Prints by Aboriginal artists have not always been a total success. Unlike their Torres Strait cousins, the mainlanders don’t always manage the clarity and simplification that makes for a great etching, woodblock or silkscreen print.

But if any collaborator is going to bring the best out of an artist, it’s Basil Hall, who’s been developing his art for 25 years, the last 15 at the legendary Northern Editions and now Basil Hall Editions in Darwin.

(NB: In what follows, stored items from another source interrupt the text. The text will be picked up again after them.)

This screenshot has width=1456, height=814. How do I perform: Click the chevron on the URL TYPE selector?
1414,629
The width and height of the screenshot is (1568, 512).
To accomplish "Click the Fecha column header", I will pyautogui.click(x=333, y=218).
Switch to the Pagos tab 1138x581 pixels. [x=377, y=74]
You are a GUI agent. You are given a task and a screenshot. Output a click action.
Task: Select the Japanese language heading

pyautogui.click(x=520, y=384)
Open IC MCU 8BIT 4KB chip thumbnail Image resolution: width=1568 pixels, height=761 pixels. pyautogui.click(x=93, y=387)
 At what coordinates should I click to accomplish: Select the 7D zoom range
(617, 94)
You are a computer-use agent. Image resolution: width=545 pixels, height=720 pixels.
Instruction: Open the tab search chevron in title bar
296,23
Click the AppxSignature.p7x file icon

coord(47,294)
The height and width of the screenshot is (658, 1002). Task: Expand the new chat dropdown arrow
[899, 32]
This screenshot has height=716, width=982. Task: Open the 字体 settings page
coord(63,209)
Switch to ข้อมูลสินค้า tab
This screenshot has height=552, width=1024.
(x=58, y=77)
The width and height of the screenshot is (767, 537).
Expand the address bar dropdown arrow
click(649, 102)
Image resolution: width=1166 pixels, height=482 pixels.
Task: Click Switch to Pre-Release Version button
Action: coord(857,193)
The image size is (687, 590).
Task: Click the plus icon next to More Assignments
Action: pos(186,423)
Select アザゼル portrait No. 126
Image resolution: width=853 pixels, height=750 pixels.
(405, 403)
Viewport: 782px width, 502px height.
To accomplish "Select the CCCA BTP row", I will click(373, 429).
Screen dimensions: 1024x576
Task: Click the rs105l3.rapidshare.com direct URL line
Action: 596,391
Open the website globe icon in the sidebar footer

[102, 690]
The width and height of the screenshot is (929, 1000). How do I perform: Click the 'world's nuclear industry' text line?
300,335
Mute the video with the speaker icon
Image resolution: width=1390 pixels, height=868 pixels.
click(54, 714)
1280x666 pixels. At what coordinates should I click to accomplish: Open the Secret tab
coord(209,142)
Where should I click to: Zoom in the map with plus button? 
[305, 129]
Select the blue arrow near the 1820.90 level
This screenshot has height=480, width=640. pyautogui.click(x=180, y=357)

In Canberra, the ANU’s Drill Hall Gallery is now giving him a second retrospective, curated by Djon Mundine, just a small sample of the enormous production that has taken place in Darwin printmaking studios over the last twelve years. In Hall’s own words, “what you see are examples of the inspired endeavours of more than 150 Indigenous artists and twenty
printers/collaborators”.

Some of the finest prints made in the period are included. These include major landmarks, such as the Yuendumu Doors, the 2003 Garma Panel, Ernabella’s Milpatjunanyi (sand stories), Yirrkala’s Berndt Collection etchings, the Injalak Suite and Hall’s latest suite by master-artists, Custodians: Country and Culture.

Mick Dodson has written an insightful forward to the exhibition catalogue: “What strikes me most about Etched in the Sun is the capacity of this collaborative medium to divulge aspects of Indigenous culture that are otherwise mainly inaccessible, from etchings of art on walls of rock in West Arnhem land transferred on location (The Injalak Suite), to Milpatjunanyi captured from the fingertips of Pitjantjatjara story tellers traced in the sand (Sand Stories), and to the delicate etchings created by pressing traditional medicinal plants through a soft ground (Replant Folio)”.

“As well as imparting elements of Indigenous cultural history, there are works of art that chronicle significant moments in Australia’s history. Judy Watson’s Under the Act is one such
piece, as is the politically clever and beautiful Yuendumu Doors. The Berndt Project etchings made by the descendants of the Yolngu people document a collection of the first Australian
Indigenous Australian artists from north-eastern Arnhem land to make drawings on paper.
They communicate the significance of a shared national history and its continuing connection with and influence on the ongoing relationship between Indigenous and non-Indigenous Australians”.

Basil Hall gives a lecture at Drill Hall at noon on Friday 26 Sept.